Work to complete →
Select the lines of the records containing the word "will" and list them.

[Saved data entries]
•••

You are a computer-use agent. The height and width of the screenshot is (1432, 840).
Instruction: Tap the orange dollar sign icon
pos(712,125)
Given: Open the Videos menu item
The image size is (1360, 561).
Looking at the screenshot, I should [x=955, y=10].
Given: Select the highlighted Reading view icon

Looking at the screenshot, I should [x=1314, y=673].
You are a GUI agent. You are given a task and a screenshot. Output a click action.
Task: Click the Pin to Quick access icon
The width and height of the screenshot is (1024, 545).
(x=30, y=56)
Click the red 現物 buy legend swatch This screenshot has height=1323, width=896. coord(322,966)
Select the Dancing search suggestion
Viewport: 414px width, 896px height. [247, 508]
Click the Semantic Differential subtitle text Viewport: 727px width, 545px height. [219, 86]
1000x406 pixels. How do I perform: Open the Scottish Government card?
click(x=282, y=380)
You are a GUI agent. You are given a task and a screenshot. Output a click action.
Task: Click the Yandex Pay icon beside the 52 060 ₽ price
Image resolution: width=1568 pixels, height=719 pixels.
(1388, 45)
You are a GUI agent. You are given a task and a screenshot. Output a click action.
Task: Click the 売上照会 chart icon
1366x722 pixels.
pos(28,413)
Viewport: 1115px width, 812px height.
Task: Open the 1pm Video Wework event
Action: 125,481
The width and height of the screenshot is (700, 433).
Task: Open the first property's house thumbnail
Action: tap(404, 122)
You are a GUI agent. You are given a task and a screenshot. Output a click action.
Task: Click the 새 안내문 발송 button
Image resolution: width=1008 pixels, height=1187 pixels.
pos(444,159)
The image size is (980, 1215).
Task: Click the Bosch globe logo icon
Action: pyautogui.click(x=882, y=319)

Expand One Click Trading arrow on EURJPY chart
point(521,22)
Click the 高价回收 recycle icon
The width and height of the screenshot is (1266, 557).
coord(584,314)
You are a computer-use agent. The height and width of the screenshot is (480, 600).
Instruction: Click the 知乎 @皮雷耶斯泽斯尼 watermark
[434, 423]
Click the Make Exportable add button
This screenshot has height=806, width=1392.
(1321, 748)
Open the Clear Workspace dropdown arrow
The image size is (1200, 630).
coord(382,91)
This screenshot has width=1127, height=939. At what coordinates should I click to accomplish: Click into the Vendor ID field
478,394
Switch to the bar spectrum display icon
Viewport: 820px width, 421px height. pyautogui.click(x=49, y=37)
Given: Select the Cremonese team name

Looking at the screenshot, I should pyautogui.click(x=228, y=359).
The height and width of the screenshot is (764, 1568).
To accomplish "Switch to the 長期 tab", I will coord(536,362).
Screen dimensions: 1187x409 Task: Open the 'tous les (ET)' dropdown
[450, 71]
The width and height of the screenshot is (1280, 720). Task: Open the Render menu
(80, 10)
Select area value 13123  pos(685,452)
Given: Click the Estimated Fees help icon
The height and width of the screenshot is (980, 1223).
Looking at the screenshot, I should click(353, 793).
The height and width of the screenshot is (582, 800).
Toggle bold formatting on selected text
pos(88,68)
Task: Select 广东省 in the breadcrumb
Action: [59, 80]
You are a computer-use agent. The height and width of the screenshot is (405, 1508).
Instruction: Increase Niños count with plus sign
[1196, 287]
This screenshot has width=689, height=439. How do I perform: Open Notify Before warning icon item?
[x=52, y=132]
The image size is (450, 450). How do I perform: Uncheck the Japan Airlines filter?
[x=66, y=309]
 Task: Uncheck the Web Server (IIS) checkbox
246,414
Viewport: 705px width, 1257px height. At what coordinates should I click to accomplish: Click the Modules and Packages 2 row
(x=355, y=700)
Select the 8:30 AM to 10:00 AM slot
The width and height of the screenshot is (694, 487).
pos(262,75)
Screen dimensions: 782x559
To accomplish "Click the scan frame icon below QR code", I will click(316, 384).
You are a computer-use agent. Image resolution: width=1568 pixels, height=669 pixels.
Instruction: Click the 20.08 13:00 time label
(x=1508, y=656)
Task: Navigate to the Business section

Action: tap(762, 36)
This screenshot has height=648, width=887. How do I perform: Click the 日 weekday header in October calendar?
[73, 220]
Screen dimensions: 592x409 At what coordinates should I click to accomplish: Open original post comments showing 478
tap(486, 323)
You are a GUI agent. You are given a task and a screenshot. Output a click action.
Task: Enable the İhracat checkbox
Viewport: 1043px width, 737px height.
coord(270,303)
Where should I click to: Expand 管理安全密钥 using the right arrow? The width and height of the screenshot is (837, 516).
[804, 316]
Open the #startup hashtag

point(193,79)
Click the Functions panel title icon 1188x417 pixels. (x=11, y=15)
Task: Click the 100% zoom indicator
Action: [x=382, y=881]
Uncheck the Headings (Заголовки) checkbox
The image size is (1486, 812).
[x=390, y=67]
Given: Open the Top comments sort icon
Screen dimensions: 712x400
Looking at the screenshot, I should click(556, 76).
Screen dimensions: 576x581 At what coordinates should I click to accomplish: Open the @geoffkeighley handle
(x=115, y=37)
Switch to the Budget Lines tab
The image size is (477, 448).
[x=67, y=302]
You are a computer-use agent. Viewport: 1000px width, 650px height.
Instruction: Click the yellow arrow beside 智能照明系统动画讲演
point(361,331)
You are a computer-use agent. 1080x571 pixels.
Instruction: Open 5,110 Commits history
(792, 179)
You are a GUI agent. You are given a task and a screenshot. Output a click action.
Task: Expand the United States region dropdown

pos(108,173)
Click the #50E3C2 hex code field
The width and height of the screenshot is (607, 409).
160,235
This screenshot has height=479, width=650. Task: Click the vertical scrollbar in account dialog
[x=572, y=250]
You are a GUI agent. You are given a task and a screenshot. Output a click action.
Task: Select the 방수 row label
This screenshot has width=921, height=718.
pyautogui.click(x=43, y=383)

•••

Solution to this task →
To accomplish "Switch to the 長期 tab", I will coord(536,362).
To accomplish "Click the scan frame icon below QR code", I will click(316, 384).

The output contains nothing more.